[Problem to solve] Retype the data below without altering anything.

START Input data

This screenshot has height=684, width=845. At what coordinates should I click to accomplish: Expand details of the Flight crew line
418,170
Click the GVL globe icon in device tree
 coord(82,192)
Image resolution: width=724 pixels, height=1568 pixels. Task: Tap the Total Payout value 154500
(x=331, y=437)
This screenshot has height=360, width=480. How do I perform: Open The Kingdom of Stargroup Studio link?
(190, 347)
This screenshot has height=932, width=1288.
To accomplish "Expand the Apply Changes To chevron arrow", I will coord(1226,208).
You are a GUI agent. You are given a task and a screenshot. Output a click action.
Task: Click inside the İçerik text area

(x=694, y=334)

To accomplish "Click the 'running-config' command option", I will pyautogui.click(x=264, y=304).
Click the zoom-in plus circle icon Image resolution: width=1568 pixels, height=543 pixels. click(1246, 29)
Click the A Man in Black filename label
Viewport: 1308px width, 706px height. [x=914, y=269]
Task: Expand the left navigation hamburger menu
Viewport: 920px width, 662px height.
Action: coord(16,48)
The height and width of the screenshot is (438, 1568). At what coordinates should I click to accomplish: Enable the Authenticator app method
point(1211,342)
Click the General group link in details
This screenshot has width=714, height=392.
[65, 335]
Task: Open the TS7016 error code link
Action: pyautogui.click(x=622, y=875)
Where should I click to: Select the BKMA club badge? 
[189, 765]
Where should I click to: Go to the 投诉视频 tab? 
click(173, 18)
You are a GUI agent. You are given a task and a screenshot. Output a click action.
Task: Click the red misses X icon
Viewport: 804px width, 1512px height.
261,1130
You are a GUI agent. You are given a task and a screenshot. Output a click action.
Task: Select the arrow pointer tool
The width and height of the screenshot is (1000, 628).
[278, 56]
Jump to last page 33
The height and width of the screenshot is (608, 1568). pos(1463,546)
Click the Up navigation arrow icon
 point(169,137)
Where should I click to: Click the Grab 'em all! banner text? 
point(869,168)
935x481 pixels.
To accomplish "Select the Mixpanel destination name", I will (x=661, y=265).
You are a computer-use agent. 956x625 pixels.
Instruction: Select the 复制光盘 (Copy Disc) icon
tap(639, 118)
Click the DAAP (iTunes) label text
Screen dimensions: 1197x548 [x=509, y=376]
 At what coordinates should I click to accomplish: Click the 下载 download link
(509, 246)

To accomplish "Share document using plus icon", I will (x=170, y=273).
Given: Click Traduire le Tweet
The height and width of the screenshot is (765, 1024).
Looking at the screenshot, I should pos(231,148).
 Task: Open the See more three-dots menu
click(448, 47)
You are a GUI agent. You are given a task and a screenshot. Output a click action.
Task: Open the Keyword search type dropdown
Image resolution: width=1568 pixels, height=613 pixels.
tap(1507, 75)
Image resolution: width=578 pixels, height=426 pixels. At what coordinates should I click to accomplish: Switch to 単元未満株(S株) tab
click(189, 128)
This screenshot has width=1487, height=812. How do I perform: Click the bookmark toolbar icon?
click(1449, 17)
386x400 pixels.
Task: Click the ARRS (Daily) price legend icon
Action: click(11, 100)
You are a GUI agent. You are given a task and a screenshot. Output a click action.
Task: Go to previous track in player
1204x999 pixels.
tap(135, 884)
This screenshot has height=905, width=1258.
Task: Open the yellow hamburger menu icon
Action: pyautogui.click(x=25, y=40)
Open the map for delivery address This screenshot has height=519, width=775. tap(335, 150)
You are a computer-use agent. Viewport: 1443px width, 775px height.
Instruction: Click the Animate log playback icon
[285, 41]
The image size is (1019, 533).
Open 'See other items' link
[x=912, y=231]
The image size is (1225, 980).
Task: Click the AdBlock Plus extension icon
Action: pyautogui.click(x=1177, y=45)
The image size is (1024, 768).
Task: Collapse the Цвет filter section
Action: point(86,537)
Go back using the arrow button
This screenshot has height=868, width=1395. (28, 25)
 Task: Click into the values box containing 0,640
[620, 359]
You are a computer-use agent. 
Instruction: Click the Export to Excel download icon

END Input data

[Answer box]
This screenshot has height=684, width=845. At what coordinates should I click to accomplish: Expand details of the Flight crew line
418,170
Click the GVL globe icon in device tree
 coord(82,192)
Image resolution: width=724 pixels, height=1568 pixels. Task: Tap the Total Payout value 154500
(x=331, y=437)
This screenshot has height=360, width=480. How do I perform: Open The Kingdom of Stargroup Studio link?
(190, 347)
This screenshot has height=932, width=1288.
To accomplish "Expand the Apply Changes To chevron arrow", I will coord(1226,208).
You are a GUI agent. You are given a task and a screenshot. Output a click action.
Task: Click inside the İçerik text area

(x=694, y=334)

To accomplish "Click the 'running-config' command option", I will pyautogui.click(x=264, y=304).
Click the zoom-in plus circle icon Image resolution: width=1568 pixels, height=543 pixels. click(1246, 29)
Click the A Man in Black filename label
Viewport: 1308px width, 706px height. [x=914, y=269]
Task: Expand the left navigation hamburger menu
Viewport: 920px width, 662px height.
Action: coord(16,48)
The height and width of the screenshot is (438, 1568). At what coordinates should I click to accomplish: Enable the Authenticator app method
point(1211,342)
Click the General group link in details
This screenshot has width=714, height=392.
[65, 335]
Task: Open the TS7016 error code link
Action: pyautogui.click(x=622, y=875)
Where should I click to: Select the BKMA club badge? 
[189, 765]
Where should I click to: Go to the 投诉视频 tab? 
click(173, 18)
You are a GUI agent. You are given a task and a screenshot. Output a click action.
Task: Click the red misses X icon
Viewport: 804px width, 1512px height.
261,1130
You are a GUI agent. You are given a task and a screenshot. Output a click action.
Task: Select the arrow pointer tool
The width and height of the screenshot is (1000, 628).
[278, 56]
Jump to last page 33
The height and width of the screenshot is (608, 1568). pos(1463,546)
Click the Up navigation arrow icon
 point(169,137)
Where should I click to: Click the Grab 'em all! banner text? 
point(869,168)
935x481 pixels.
To accomplish "Select the Mixpanel destination name", I will (x=661, y=265).
You are a computer-use agent. 956x625 pixels.
Instruction: Select the 复制光盘 (Copy Disc) icon
tap(639, 118)
Click the DAAP (iTunes) label text
Screen dimensions: 1197x548 [x=509, y=376]
 At what coordinates should I click to accomplish: Click the 下载 download link
(509, 246)

To accomplish "Share document using plus icon", I will (x=170, y=273).
Given: Click Traduire le Tweet
The height and width of the screenshot is (765, 1024).
Looking at the screenshot, I should pos(231,148).
 Task: Open the See more three-dots menu
click(448, 47)
You are a GUI agent. You are given a task and a screenshot. Output a click action.
Task: Open the Keyword search type dropdown
Image resolution: width=1568 pixels, height=613 pixels.
tap(1507, 75)
Image resolution: width=578 pixels, height=426 pixels. At what coordinates should I click to accomplish: Switch to 単元未満株(S株) tab
click(189, 128)
This screenshot has width=1487, height=812. How do I perform: Click the bookmark toolbar icon?
click(1449, 17)
386x400 pixels.
Task: Click the ARRS (Daily) price legend icon
Action: click(11, 100)
You are a GUI agent. You are given a task and a screenshot. Output a click action.
Task: Go to previous track in player
1204x999 pixels.
tap(135, 884)
This screenshot has height=905, width=1258.
Task: Open the yellow hamburger menu icon
Action: pyautogui.click(x=25, y=40)
Open the map for delivery address This screenshot has height=519, width=775. tap(335, 150)
You are a computer-use agent. Viewport: 1443px width, 775px height.
Instruction: Click the Animate log playback icon
[285, 41]
The image size is (1019, 533).
Open 'See other items' link
[x=912, y=231]
The image size is (1225, 980).
Task: Click the AdBlock Plus extension icon
Action: pyautogui.click(x=1177, y=45)
The image size is (1024, 768).
Task: Collapse the Цвет filter section
Action: point(86,537)
Go back using the arrow button
This screenshot has height=868, width=1395. (28, 25)
 Task: Click into the values box containing 0,640
[620, 359]
You are a computer-use agent. 
Instruction: Click the Export to Excel download icon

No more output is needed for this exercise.